Hell brings fire, Tiki brings tropical, and Doug Frank brings his leopard-print Speedo. It's part of his job as the fire-breathing, lap-dancing, cocktail-serving man of leisure at Hell or High Water, the "haunted gay pirate tiki bar" that's been a LoDo hot spot since opening in the summer of 2022. With a killer list of tiki drinks, boozy drag brunches and Curse of the Cocktail happy hours, your vision tends to get blurry inside the tiny bar's bamboo jungle decor. But remember, your old pal is always nearby when you need another cocktail: He's the one with "Dammit Doug" written across the ass of said Speedo.

Jeff Fierberg

Food and drink. Server and guest.
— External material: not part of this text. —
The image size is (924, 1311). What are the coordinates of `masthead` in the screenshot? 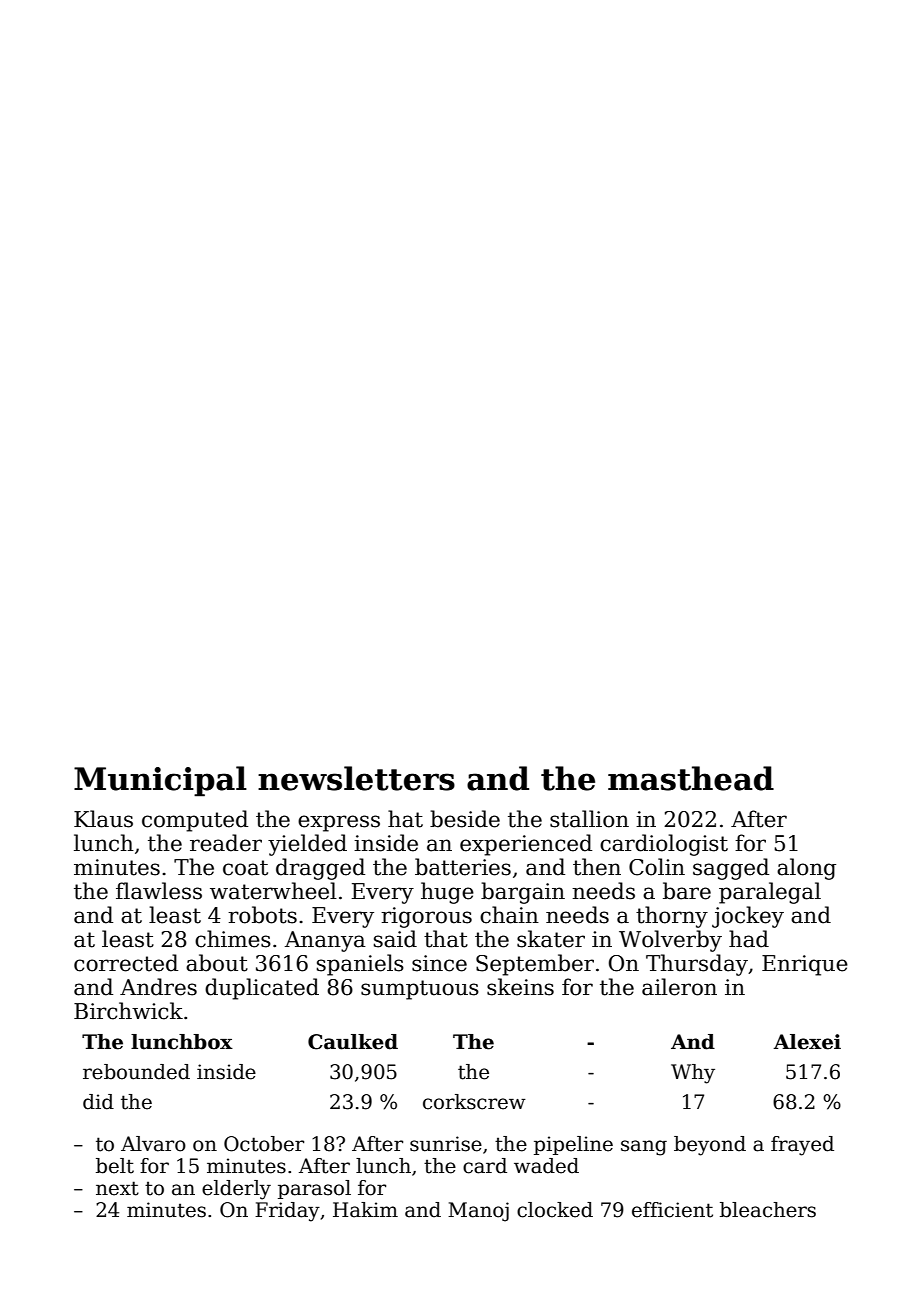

These are the simple combinations that create our most enjoyable experiences as both diners and service-industry workers. Hey Kiddo premiered in early 2023, serving up a sleek yet casual atmosphere, excellent service and an array of indulgent offerings with lighthearted twists, like chicken liver mousse on Texas toast and "bling bling" market-price caviar. Ok Yeah, concealed behind an unmarked door in the restaurant's rear hallway, serves an impressively diverse list of cocktails at a slick, three-sided low-lit bar. These two unique spaces describe themselves as "good and fun," and we couldn't agree more.